Я любил Домингеса; у некоторых гордость видна сразу, как накожная болезнь, чувствительная к малейшему прикосновению, а его гордость была спрятана глубоко внутри и сведена до минимума. Ежедневно общаясь с ним, вы сталкивались только с душевной мягкостью, со скромностью и бесконечной любовью к правде; может быть, только жена могла обнаружить в нем гордость. Вероятно, правдивость и смирение всегда сопутствуют друг другу: ведь столько лжи рождает наша гордыня, а в моей профессии – амбиция репортера, желание напечатать более интересное сообщение, чем твой коллега. Домингес помогал мне ни обращать на это внимания, не слушаться телеграмм из Англии, где ругались, почему я не дал такого-то сообщения, хотя другой его дал, не послал отчета, который, как я знал, не соответствовал действительности.

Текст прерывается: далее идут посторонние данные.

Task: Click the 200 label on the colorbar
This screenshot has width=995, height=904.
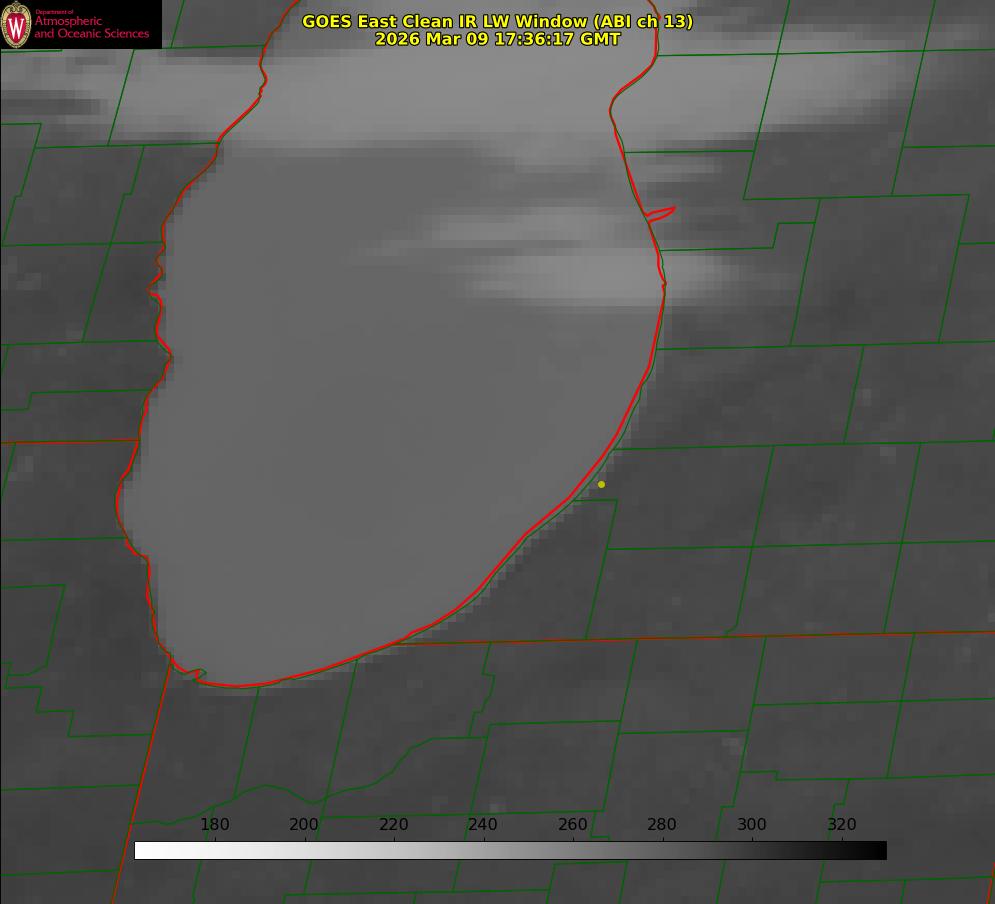Action: tap(304, 825)
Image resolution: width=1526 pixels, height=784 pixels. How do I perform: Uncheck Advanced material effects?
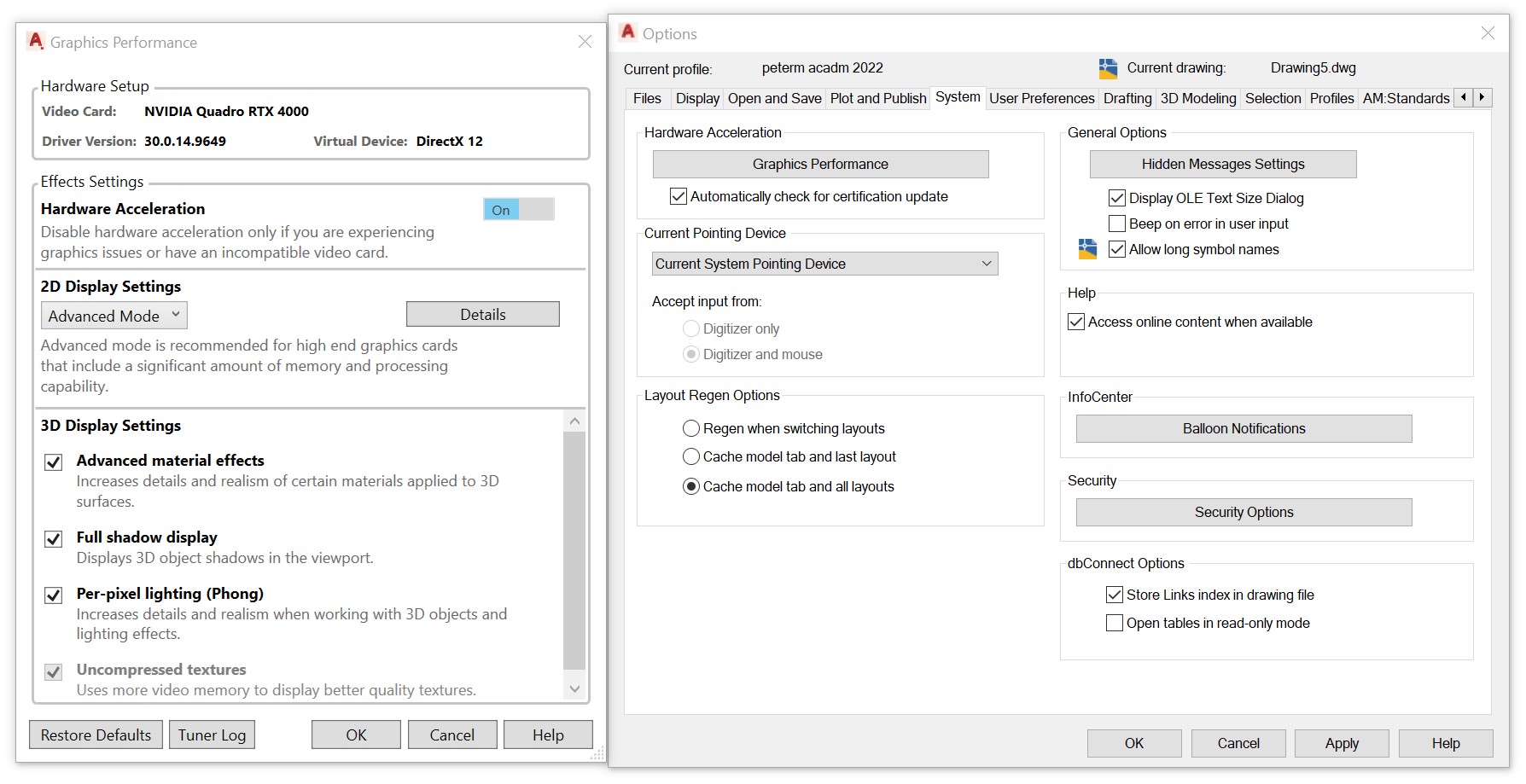point(53,462)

Только теперь, когда Домингес заболел, я понял, как ему обязан, – подумать только: он ведь заботился даже о том, чтобы вовремя была заправлена моя машина; однако ни разу ни словом, ни взглядом не посягнул он на мою личную жизнь. Кажется, он был католик, но об этом говорило только его имя и место рождения; из разговоров с ним нельзя было понять, поклоняется ли он Кришне или совершает паломничество в пещеры Бату. Однако теперь его болезнь была моим спасением: она отвлекала меня от ярма сердечных забот. Мне самому приходилось высиживать утомительные пресс-конференции и ковылять в «Континенталь», чтобы посплетничать с товарищами по профессии; но я не умел отличать правду от лжи так, как Домингес, и привык навещать его по вечерам, чтобы обсудить с ним новости дня. Иногда возле его узкой железной кровати, в комнате, которую Домингес снимал в одном из переулков победнее, у бульвара Галлиени, я встречал кого-нибудь из его друзей индийцев; Домингес, выпрямившись, сидел, поджав под себя ноги, и казалось, вы пришли не к больному, а на прием к радже или жрецу. Временами, когда его одолевала лихорадка, по лицу его градом катился пот, но он никогда не терял ясности мысли. Можно было подумать, что болезнь терзает не его, а чужое тело. Хозяйка наполняла кувшин у его изголовья свежим лимонным соком, но я никогда не видел, чтобы он пил, – может, он счел бы жажду признаком слабости или того, что его тело немощно.